Saved entries:
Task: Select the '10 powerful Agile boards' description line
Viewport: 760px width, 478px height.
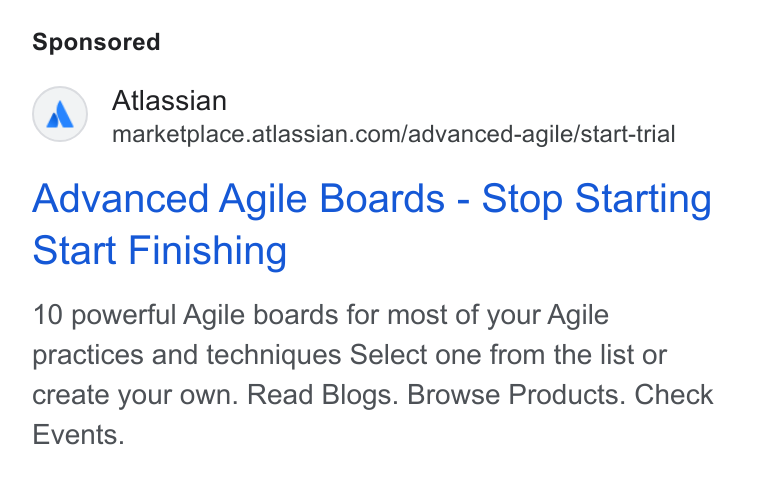Action: [x=320, y=315]
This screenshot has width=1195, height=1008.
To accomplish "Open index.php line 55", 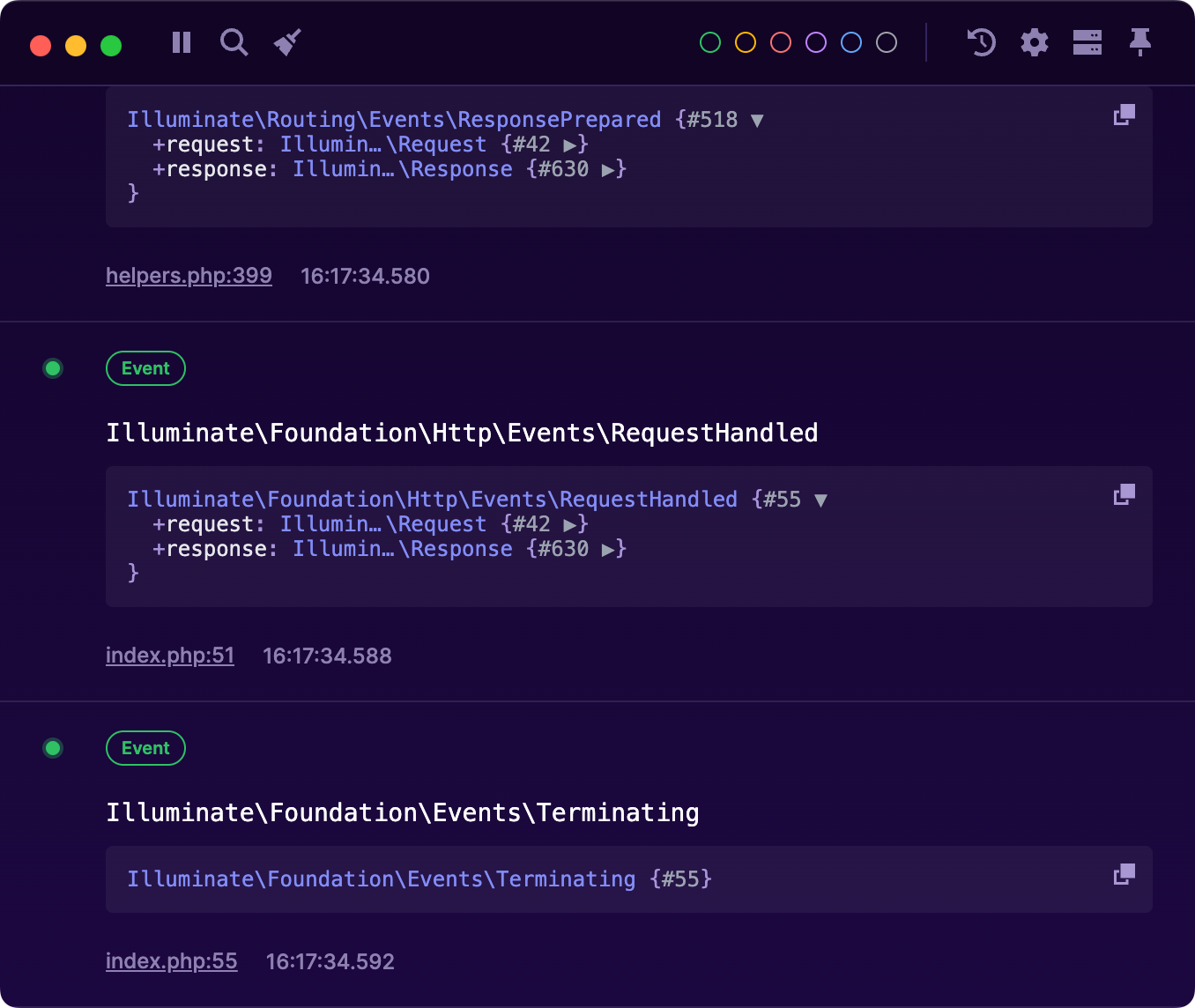I will click(x=171, y=960).
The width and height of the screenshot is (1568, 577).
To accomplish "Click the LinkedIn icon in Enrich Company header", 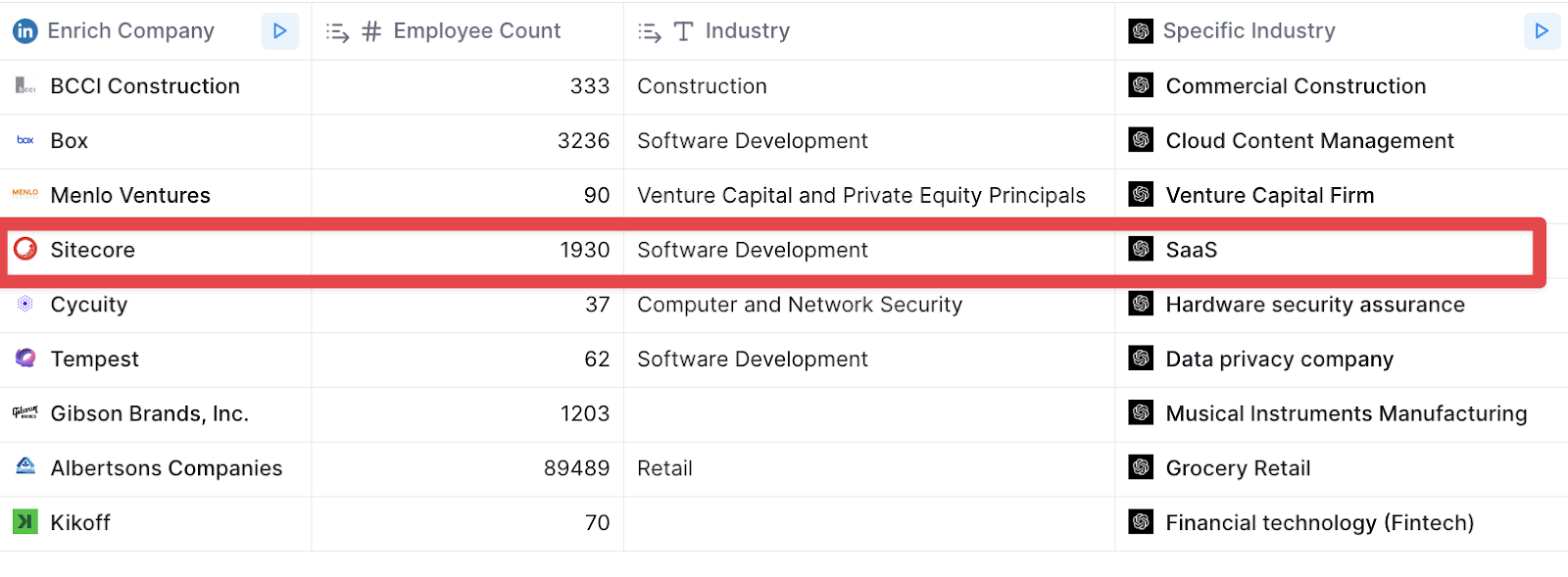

About this task: All lines above containing the string "screenshot" are to be collected.

Solved exercise:
This screenshot has width=1195, height=1008.
The width and height of the screenshot is (1568, 577).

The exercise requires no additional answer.